= DO THIS =
Copy the items word for word, beginning at the very first line and stopping after the line that contains "Screen dimensions: 366x672 coord(28,68)".

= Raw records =

START

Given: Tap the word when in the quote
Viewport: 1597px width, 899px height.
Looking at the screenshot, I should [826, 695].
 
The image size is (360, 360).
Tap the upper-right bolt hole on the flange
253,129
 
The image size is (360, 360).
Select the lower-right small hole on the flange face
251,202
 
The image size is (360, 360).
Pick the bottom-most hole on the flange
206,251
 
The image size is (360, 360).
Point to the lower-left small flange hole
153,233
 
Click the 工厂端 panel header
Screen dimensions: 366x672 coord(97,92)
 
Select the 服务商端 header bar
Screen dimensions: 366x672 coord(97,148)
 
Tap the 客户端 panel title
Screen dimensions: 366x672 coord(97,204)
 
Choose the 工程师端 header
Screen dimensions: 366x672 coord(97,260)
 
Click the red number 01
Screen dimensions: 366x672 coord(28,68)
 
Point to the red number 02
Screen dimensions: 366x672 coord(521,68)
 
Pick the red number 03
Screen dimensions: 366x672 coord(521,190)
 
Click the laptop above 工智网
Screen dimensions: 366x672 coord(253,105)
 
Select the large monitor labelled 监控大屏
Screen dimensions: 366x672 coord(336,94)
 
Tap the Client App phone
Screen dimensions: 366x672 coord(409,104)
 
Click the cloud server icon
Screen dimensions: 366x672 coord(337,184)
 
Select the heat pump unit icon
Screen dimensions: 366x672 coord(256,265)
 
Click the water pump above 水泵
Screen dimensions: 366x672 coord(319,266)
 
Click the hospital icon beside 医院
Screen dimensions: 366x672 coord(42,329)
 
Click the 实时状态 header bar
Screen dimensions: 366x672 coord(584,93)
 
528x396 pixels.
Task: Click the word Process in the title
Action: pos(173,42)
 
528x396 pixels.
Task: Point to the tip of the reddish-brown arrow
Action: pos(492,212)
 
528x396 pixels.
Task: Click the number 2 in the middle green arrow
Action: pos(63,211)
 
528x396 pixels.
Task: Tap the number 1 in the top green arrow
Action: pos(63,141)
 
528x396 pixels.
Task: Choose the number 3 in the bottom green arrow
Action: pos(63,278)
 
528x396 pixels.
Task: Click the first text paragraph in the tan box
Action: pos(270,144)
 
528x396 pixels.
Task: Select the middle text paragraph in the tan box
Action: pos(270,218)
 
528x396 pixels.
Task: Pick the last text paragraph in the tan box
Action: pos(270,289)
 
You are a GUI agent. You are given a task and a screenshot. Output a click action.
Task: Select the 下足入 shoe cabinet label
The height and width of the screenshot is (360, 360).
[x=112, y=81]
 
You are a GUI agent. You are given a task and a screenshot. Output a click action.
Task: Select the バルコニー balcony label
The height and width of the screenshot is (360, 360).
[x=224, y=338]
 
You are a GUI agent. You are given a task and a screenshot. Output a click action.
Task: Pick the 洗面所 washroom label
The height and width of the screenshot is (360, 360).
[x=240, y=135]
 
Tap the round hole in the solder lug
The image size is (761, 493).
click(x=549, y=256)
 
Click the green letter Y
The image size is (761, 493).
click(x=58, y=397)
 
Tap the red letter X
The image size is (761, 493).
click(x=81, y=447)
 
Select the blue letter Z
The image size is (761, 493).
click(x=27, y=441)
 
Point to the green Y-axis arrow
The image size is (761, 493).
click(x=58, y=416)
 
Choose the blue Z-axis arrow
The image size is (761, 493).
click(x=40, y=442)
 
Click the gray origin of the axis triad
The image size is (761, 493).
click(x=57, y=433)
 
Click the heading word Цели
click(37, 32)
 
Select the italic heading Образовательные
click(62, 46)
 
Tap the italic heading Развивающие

END

= ANSWER TO THIS PROBLEM =
Given: Tap the word when in the quote
Viewport: 1597px width, 899px height.
Looking at the screenshot, I should [826, 695].
 
The image size is (360, 360).
Tap the upper-right bolt hole on the flange
253,129
 
The image size is (360, 360).
Select the lower-right small hole on the flange face
251,202
 
The image size is (360, 360).
Pick the bottom-most hole on the flange
206,251
 
The image size is (360, 360).
Point to the lower-left small flange hole
153,233
 
Click the 工厂端 panel header
Screen dimensions: 366x672 coord(97,92)
 
Select the 服务商端 header bar
Screen dimensions: 366x672 coord(97,148)
 
Tap the 客户端 panel title
Screen dimensions: 366x672 coord(97,204)
 
Choose the 工程师端 header
Screen dimensions: 366x672 coord(97,260)
 
Click the red number 01
Screen dimensions: 366x672 coord(28,68)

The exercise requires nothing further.